■ Passage provided:
Begin

I check my stool and wonder when it will return to its customary and familiar solidity, which I would find comforting. I worry if the body aches I’m feeling are the early signs of malaria. I dutifully ingest my prescription Malarone (anti-malarial) tablet, which I am to take for the first seven days back in the USA. It’s not as much fun without my German traveling companion, Annett, who always pronounced it with heavily-accented German as Mall – ah – RRRWONE! And who, as she was taking it too, always reminded me to take mine.
I have arrived to a stack of envelopes full of well wishes, encouragement and checks from all who offered emotional and financial support to me for this trip. It is astounding. I open each letter like a child who delights more in the idea of a package than the actual content. I feel special. I feel an almost overwhelming sense of mattering that wells up as energy, coursing through my being from my belly to the back of my eyes, bringing tears of joy.
I’m left with a feeling of grace, humility and this expression, which seems too humble for the gift I have received: Thank you to all of you who shared yourselves with me on this journey.
I crossed a threshold. Between no and yes is a barrier. Until I said, "Yes!" the barrier looked like a brick wall of impossibility, fortified by fear. Looking back from Ghana, there is no wall, only a flimsy membrane of smoke through which I floated. Thank you for this gift of discovery that leaves me empowered to act on my ideas and inspires me to be the change I would like in the world.

End

■ The exercise:
Resume the reflection on returning from Ghana, picking up after its final sentence. The listing after this reflection on returning from Ghana has no connection to it.

■ Data segment:
Begin

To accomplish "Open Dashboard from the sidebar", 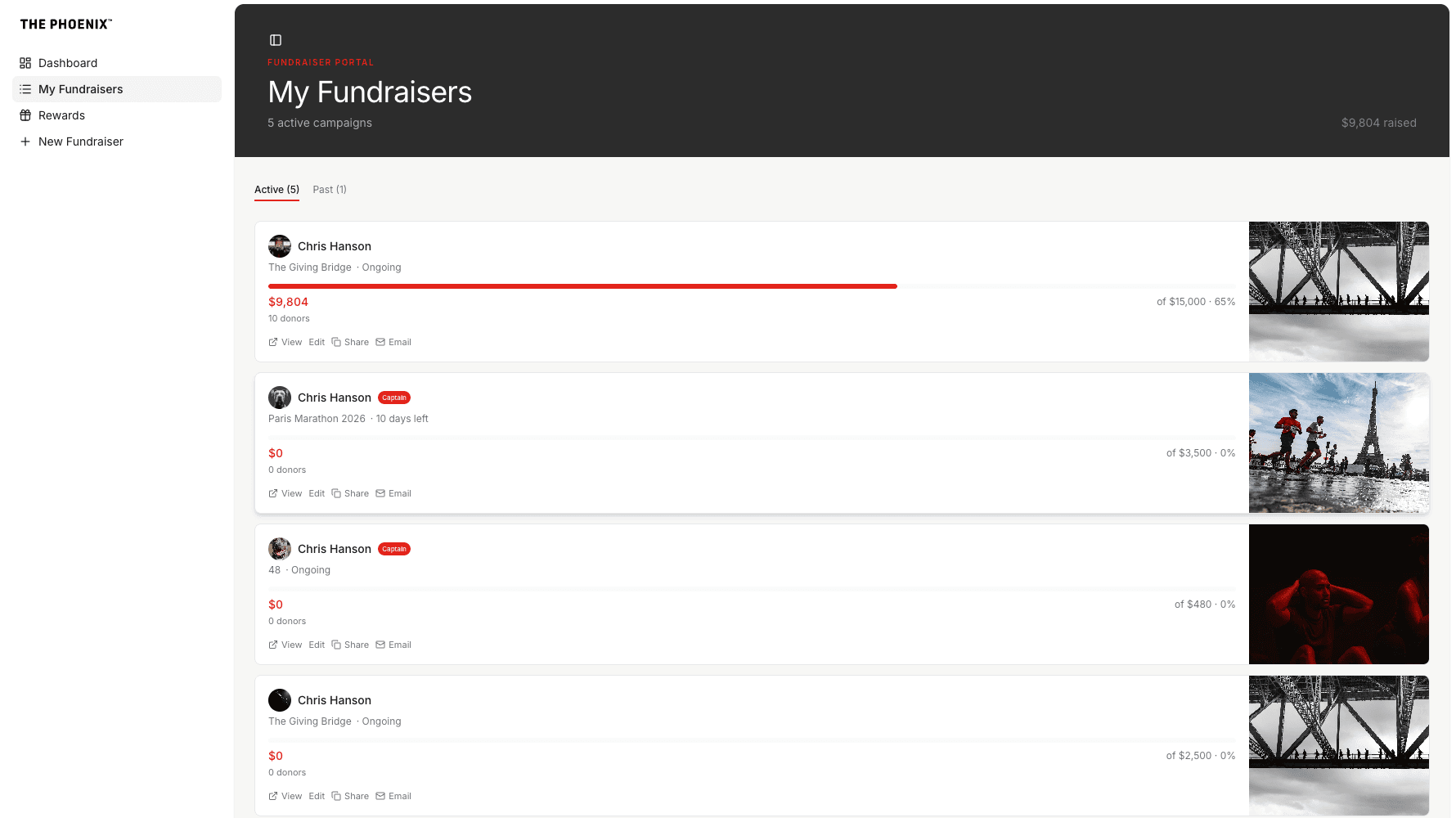I will point(68,63).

End

■ Reply:
My gratitude goes to all of you who sent your care, who read my blog, and who pledged financial support. I want to share my respect and gratitude to the workshop participants. I consider them visionaries, showing the foresight and courage to be catalysts for peace in their nations. Thanks to Michael Costuros and Kim Iglinsky my surrogate family who helped me do a pros and cons list that made it a no-brainer to go to Ghana! Thank you to Miki Kashtan, my NVC teacher for the past three years, who invited me on the trip. My gratitude to Sabine Geiger, my friend and fellow trainer, who helped keep me sane on the trip when I felt discord with Miki. Thank you to Annett Zupke, my roommate on the trip, for her companionship and impish wit. Thanks to my boss – Bonnie Loyd – at the Exploratorium; never have I had a boss who fostered such mutual respect, trust and support. My thanks to my sangha at San Francisco Zen Center for supporting me in my absence for two weeks and for nurturing the compassion that stood me so well on this venture. Thanks mom and dad. Thank you Gail Claspell - a sister in NVC and a rock of support – for your help with last-minute preparations, including making this blog possible. And my thanks and love to Siobhan Cassidy, for making my return to the USA a soft landing and for the gentleness that is helping me ease back into my life here.